The next day I received this message from Angel:

“Well today is the first day in 16 years that I woke up and I actually have a release date, of course it is not certain yet since I have to get the prison to calculate but I have a date.  Thank you for all of the support and encouragement.  It has been a long road and now I am ready to show the rest of the world that this is not who I am but a small hurdle that I had to overcome.  I have truly changed since I have been in here and now I can start living.  I still have a lot to work on especially after hearing what the victims family had to say about me but I know that that will come in time.  Again thanks for your thoughts and prayers and everything in between.  The count down started yesterday at about 2pm and I can see the horizon :)”

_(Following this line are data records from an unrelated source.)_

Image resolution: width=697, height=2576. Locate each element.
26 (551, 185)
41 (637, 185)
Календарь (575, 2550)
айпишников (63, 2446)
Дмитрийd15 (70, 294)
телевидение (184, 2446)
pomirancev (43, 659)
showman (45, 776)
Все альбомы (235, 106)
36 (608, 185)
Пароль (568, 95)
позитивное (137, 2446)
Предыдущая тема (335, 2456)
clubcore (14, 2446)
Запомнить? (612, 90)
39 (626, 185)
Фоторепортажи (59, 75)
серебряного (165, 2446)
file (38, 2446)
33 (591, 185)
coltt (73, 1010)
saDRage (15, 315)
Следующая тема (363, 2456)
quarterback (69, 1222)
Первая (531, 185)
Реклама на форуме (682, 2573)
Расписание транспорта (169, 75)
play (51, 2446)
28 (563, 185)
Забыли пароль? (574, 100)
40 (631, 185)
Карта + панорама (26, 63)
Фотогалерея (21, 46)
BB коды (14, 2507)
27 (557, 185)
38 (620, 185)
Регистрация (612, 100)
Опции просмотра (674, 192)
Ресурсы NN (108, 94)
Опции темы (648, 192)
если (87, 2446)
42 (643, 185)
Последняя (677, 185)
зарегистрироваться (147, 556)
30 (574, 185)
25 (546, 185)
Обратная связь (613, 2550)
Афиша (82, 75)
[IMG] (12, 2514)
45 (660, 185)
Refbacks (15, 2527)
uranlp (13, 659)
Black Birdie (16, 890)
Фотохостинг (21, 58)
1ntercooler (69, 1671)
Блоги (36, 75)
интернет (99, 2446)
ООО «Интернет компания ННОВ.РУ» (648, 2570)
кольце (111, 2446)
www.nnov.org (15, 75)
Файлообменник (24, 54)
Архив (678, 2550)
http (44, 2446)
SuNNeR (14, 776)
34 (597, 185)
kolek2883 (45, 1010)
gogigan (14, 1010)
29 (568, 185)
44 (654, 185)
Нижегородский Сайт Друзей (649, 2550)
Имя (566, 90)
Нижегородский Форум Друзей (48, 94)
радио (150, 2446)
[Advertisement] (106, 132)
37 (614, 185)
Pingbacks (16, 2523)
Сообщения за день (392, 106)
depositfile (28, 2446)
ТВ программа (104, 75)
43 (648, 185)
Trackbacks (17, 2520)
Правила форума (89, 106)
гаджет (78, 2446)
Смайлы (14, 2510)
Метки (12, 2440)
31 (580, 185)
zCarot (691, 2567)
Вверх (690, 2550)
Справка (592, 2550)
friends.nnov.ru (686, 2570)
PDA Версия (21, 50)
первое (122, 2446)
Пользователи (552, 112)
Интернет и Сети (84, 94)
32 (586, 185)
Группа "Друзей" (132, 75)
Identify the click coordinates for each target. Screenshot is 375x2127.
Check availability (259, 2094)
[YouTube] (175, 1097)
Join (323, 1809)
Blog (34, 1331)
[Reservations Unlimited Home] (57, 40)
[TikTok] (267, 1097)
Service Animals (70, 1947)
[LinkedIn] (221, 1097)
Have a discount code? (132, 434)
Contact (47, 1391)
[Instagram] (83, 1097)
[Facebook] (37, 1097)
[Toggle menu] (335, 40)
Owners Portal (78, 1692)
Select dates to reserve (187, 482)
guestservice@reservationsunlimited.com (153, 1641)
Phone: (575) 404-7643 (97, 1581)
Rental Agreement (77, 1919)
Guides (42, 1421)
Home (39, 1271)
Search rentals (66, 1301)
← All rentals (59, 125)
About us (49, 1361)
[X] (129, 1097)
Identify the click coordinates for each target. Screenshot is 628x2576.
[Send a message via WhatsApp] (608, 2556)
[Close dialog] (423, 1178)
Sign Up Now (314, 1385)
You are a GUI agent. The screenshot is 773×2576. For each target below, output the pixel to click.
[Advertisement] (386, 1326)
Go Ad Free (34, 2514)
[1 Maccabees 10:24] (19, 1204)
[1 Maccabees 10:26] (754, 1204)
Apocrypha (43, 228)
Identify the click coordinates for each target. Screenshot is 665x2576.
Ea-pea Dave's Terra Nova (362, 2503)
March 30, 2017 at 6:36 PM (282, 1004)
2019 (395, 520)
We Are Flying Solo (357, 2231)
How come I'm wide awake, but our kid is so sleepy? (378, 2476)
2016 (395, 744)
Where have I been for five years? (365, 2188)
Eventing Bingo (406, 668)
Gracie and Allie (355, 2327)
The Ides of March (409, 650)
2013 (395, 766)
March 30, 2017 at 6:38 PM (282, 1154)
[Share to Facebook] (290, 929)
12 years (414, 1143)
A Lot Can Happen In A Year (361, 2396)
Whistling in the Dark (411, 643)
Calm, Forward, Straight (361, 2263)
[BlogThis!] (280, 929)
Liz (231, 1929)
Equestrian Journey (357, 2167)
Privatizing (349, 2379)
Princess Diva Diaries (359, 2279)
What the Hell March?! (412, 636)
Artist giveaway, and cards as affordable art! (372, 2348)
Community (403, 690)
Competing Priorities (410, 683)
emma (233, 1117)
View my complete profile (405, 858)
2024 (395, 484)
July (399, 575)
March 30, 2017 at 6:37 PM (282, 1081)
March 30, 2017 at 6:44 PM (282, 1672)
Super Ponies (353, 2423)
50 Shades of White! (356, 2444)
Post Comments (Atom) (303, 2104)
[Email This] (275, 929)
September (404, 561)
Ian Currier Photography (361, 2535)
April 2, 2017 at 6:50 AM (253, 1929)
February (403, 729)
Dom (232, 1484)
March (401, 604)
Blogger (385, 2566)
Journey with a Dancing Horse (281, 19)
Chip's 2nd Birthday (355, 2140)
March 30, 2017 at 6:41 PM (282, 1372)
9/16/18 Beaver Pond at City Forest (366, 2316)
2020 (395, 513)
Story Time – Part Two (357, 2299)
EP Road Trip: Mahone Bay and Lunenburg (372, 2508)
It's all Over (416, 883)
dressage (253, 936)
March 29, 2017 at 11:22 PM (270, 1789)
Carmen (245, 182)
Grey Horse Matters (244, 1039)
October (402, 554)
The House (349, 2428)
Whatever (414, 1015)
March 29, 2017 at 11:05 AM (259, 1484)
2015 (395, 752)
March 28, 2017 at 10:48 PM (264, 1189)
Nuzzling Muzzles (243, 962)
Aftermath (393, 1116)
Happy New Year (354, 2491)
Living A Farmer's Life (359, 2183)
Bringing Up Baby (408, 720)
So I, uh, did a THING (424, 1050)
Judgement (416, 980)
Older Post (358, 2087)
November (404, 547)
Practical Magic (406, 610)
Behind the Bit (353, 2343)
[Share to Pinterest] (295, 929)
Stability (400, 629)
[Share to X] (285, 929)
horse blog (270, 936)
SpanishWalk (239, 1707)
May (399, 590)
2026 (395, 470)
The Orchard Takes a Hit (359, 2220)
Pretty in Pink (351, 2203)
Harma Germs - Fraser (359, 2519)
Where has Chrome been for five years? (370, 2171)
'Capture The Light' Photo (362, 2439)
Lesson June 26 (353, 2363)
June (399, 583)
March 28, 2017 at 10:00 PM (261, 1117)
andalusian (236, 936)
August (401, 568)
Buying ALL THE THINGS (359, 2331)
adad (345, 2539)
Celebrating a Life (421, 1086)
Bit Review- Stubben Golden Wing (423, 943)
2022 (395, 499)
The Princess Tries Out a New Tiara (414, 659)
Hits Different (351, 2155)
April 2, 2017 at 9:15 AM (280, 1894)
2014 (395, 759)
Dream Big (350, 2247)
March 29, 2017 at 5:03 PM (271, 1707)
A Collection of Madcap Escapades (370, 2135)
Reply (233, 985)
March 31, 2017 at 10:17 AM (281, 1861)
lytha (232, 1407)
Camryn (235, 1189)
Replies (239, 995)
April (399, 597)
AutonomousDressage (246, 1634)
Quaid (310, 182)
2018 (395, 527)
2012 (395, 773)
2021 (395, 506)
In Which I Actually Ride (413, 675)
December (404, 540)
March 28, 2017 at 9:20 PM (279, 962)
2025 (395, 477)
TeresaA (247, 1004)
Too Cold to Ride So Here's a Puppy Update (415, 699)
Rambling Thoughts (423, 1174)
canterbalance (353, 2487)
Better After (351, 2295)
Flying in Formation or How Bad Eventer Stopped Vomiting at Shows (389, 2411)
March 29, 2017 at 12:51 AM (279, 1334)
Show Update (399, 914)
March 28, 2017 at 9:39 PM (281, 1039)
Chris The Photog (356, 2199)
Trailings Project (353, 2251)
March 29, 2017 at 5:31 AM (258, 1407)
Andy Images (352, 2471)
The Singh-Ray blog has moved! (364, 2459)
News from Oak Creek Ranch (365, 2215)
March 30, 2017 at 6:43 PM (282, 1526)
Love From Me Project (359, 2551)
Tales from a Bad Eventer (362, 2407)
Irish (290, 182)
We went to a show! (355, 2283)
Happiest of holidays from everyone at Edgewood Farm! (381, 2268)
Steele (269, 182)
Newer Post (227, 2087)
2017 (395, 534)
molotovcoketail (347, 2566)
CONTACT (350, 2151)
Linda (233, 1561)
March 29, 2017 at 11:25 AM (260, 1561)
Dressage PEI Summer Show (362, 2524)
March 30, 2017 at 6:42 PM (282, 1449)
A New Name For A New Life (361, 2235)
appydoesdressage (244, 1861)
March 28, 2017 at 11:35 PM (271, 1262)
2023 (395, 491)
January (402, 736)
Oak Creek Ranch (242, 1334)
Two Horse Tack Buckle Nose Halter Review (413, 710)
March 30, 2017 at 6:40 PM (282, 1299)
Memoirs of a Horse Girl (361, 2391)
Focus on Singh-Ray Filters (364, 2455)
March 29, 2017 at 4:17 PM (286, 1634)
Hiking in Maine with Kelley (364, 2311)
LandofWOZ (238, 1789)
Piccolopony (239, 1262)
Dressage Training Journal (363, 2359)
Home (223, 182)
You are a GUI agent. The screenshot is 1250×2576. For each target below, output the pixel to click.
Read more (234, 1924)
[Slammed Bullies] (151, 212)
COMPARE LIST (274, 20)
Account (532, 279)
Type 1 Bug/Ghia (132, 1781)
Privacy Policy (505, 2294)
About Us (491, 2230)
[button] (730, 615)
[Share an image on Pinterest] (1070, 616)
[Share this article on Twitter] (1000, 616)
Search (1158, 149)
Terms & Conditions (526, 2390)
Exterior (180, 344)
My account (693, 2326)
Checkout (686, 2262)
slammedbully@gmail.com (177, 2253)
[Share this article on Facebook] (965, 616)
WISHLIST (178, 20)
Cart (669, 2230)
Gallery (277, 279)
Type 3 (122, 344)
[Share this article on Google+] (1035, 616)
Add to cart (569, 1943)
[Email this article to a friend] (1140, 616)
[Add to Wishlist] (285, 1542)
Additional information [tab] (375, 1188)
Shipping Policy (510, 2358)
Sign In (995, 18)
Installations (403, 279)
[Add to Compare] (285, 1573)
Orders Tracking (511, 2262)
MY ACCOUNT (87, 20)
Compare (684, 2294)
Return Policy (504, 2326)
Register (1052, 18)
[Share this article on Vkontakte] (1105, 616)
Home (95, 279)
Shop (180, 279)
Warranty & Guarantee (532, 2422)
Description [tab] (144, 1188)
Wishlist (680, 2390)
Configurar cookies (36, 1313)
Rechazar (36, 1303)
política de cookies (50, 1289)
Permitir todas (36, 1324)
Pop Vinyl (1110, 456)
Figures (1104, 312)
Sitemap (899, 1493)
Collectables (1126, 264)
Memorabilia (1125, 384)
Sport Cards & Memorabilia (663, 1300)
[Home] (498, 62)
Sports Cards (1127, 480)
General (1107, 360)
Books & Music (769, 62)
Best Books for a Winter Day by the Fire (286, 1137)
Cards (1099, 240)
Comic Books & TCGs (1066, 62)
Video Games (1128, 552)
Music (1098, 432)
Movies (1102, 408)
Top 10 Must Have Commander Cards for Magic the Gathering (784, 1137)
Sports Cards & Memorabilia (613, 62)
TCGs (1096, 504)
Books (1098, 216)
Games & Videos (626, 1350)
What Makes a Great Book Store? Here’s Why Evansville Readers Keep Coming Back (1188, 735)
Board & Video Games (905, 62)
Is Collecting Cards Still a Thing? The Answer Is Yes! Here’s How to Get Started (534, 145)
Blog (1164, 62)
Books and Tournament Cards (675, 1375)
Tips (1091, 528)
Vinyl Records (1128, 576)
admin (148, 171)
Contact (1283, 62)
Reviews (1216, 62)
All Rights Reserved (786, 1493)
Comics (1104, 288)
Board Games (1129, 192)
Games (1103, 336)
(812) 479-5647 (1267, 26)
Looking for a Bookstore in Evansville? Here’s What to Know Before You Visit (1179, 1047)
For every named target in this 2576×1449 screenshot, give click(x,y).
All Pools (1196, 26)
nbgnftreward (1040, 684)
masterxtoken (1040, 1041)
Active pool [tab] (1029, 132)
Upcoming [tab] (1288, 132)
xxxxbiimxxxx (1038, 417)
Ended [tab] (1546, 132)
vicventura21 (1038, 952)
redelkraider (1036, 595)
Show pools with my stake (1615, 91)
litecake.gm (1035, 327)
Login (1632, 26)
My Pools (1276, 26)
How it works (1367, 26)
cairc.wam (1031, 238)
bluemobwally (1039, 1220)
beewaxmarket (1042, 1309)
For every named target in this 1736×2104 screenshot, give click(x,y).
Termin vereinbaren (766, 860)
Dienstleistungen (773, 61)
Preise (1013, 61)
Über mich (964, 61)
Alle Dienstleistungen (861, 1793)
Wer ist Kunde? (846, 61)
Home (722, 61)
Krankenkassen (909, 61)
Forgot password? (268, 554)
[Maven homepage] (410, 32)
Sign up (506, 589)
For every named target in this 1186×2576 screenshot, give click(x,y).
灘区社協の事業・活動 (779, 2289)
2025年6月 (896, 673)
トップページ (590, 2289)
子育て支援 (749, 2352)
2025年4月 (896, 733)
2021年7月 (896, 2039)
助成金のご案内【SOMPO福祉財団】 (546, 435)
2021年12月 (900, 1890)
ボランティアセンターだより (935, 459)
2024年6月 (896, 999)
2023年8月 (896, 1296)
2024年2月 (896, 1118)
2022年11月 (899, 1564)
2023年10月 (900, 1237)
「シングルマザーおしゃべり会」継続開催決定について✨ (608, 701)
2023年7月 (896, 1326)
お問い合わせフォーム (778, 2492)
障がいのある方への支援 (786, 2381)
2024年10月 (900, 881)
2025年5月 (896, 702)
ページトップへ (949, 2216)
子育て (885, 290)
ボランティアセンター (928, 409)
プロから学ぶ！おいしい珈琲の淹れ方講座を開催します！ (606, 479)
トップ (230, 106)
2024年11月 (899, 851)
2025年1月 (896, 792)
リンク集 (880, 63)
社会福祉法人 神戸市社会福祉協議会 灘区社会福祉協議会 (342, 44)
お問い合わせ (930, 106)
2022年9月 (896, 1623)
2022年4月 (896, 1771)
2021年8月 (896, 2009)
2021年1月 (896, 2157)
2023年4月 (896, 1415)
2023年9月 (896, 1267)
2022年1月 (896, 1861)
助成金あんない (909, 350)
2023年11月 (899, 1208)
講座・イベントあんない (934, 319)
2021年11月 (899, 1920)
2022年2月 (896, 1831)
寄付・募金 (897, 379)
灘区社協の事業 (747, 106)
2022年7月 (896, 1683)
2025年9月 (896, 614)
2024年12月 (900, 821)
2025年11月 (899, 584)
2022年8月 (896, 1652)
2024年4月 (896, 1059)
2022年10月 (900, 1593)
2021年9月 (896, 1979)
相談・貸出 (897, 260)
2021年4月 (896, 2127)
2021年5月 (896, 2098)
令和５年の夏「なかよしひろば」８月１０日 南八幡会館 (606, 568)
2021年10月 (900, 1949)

The day and the months leading up to Angel’s hearing involved much pain, anxiety and sadness. For everyone. I agree with the judge about one thing: There is no justice in this case. There is no justice in an innocent man being killed. There is no justice in the victim’s family suffering and having wounds reopened after they thought the case was closed. There is no justice in the life sentence imposed on Angel. There is no justice in imposing a 25-year sentence on a 15-year-old kid who was riding his bike as a lookout for a gang he ran to in place of a family. There is no justice in a child being neglected and abused, yearning for belonging and finding it in a gang. There is no justice in his mother’s addiction or the shame she continues to carry with her. There is no justice in this case.

There is no justice in the fact that two years after Miller, people who should be eligible for relief are still serving this sentence, as states grapple with whether the decision should be applied retroactively, and others continue to impose this sentence upon children. There is no justice in short-sighted, narrow reforms being made by some legislatures and courts to replace mandatory life-without-parole with de-facto life terms. And for people who lose family members to crimes of violence, there is no justice in the lack of funding and supportive services invested in their healing and restoration. Clearly, there is more work to do.

But there are signs that we are nearer to justice than even two years ago, some more tangible than others. The majority of state supreme courts that have taken up Miller retroactivity have ruled that the decision should be applied to those currently in prison serving mandatory life-without-parole sentences for crimes committed as children. Delaware, Hawaii, Massachusetts, Texas, West Virginia and Wyoming have responded by abolishing the practice. Five other states have eliminated JLWOP for certain categories of children. At the same time, we are seeing growing broad support for reform as more national organizations, policymakers, editorial boards and opinion leaders, ranging from President Jimmy Carter to former Speaker of the House Newt Gingrich, call for changes in our juvenile sentencing laws. Pope Francis has also added his voice to the issue, noting his concern for the people serving this extreme sentence.

And, perhaps most importantly, people like Angel now have release dates and renewed hope that inspires us all to continue on in this marathon toward justice.

Jody Kent Lavy is Director of the Campaign for the Fair Sentencing of Youth.